2022 debut novel by Xochitl Gonzalez

Olga Dies Dreaming is the debut novel of American writer Xochitl Gonzalez. It was published by Flatiron Books in January 2022.

==Writing and development==
The idea for the novel occurred to Gonzalez on the Q train in New York City while reading the book The Battle for Paradise by Canadian author Naomi Klein and listening to the song "Rican Beach" by Hurray for the Riff Raff. After leaving the train, Gonzalez went to a Starbucks location, where she wrote the basic concept of the plot on a napkin.

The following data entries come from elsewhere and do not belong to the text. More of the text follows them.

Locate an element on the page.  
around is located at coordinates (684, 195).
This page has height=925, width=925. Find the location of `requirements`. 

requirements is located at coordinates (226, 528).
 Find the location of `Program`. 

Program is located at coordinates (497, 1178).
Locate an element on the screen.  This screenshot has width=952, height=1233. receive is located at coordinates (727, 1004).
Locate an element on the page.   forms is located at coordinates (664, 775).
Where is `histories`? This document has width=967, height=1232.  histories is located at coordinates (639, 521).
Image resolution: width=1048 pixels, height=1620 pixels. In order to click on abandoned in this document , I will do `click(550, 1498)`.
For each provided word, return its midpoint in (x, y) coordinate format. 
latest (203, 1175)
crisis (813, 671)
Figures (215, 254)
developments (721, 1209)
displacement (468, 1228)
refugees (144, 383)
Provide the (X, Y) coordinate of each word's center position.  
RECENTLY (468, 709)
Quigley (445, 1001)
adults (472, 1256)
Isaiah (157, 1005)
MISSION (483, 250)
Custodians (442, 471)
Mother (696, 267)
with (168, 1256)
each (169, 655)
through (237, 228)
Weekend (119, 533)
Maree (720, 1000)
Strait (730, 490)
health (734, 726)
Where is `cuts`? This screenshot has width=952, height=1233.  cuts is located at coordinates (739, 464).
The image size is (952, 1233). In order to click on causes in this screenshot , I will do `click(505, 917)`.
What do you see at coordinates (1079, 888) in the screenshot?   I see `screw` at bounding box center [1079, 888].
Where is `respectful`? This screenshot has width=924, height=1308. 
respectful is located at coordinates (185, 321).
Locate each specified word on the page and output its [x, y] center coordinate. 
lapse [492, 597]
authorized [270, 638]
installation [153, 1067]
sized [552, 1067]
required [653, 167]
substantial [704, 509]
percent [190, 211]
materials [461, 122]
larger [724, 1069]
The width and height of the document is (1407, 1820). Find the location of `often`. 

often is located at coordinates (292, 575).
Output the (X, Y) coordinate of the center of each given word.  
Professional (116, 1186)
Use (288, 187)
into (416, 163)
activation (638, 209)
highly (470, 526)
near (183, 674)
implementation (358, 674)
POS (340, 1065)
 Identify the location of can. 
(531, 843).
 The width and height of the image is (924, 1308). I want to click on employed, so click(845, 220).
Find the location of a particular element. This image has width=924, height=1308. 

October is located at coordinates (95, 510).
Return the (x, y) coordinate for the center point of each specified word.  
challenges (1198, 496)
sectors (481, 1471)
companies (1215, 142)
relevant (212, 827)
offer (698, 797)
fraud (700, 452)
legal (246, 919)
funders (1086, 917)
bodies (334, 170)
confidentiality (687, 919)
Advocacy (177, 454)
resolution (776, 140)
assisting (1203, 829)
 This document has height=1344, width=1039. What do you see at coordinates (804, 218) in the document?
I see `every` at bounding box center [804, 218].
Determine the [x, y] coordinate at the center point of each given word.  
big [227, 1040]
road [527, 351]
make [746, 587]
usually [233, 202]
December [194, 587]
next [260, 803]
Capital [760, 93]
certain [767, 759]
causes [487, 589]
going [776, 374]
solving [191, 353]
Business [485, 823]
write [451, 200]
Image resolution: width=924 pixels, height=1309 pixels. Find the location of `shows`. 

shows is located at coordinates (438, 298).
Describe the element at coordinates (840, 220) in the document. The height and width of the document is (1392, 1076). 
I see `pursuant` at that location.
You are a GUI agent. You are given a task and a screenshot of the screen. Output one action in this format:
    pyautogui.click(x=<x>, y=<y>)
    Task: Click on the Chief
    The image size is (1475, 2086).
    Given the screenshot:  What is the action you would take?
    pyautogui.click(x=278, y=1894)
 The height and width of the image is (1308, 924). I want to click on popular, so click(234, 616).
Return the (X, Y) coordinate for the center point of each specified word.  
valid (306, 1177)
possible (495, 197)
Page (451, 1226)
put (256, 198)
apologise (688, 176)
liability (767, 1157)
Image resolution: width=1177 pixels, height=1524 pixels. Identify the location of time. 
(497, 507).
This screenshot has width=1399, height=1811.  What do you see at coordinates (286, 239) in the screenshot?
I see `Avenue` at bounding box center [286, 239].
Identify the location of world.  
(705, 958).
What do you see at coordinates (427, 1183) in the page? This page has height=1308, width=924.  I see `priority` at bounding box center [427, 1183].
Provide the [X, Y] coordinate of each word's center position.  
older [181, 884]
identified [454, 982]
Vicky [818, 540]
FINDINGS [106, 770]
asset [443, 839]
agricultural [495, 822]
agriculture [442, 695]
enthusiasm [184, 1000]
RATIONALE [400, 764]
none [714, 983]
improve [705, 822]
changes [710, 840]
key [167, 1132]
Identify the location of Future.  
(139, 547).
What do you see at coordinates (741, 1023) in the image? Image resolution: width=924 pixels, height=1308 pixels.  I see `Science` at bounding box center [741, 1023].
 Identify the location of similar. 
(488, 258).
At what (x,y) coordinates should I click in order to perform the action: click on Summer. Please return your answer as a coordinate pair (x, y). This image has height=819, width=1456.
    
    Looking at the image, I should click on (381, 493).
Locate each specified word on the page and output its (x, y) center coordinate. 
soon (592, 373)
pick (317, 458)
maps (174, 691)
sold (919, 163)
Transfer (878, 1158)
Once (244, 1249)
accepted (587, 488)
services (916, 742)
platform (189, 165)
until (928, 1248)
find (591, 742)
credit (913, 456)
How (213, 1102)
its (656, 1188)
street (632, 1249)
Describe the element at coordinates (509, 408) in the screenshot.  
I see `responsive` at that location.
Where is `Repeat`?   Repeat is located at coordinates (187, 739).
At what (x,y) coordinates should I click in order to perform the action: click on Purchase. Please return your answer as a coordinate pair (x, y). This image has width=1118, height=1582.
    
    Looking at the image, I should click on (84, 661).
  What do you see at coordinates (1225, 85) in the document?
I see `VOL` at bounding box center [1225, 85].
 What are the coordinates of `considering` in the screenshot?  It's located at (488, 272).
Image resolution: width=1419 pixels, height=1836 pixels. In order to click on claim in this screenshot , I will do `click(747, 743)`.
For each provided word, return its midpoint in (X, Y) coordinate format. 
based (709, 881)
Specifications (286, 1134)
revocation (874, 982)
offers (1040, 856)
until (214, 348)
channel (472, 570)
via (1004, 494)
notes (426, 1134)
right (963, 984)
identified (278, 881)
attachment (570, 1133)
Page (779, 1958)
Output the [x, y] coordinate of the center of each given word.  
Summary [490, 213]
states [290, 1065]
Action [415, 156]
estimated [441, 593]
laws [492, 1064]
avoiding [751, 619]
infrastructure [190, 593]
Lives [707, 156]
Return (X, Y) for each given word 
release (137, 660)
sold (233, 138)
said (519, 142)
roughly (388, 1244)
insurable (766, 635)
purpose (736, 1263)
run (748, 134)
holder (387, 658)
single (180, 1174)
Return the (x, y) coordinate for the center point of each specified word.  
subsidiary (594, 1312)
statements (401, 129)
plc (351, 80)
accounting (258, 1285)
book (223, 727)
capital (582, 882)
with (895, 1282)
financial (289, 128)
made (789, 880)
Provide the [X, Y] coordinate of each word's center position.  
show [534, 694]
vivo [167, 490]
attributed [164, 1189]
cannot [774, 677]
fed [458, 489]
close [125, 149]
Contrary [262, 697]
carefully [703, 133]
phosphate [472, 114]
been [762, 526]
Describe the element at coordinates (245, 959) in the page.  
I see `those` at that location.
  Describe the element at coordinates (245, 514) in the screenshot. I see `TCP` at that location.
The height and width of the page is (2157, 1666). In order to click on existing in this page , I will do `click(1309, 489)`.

The book's title alludes to the Pedro Pietri poem "Puerto Rican Obituary".

While writing, Gonzalez eschewed explaining aspects of Puerto Rican culture for a broader audience, drawing inspiration from the "[...] inside baseball" jokes in Paul Beatty's novel The Sellout.

==Critical reception==
In a review in The Washington Post, Ron Charles wrote, "rarely does a novel, particularly a debut novel, contend so powerfully and so delightfully with such a vast web of personal, cultural, political and even international imperatives."' Kirkus Reviews called the book "atmospheric, intelligent, and well informed: an impressive debut."
The novel was chosen as a Notable Book by the American Library Association in 2025.

==Adaptation==
Hulu ordered a pilot for a show based on the novel in early 2021. Gonzalez and Alfonso Gómez-Rejón are producing the pilot which will star Aubrey Plaza as Olga and Ramon Rodriguez as her brother, Prieto.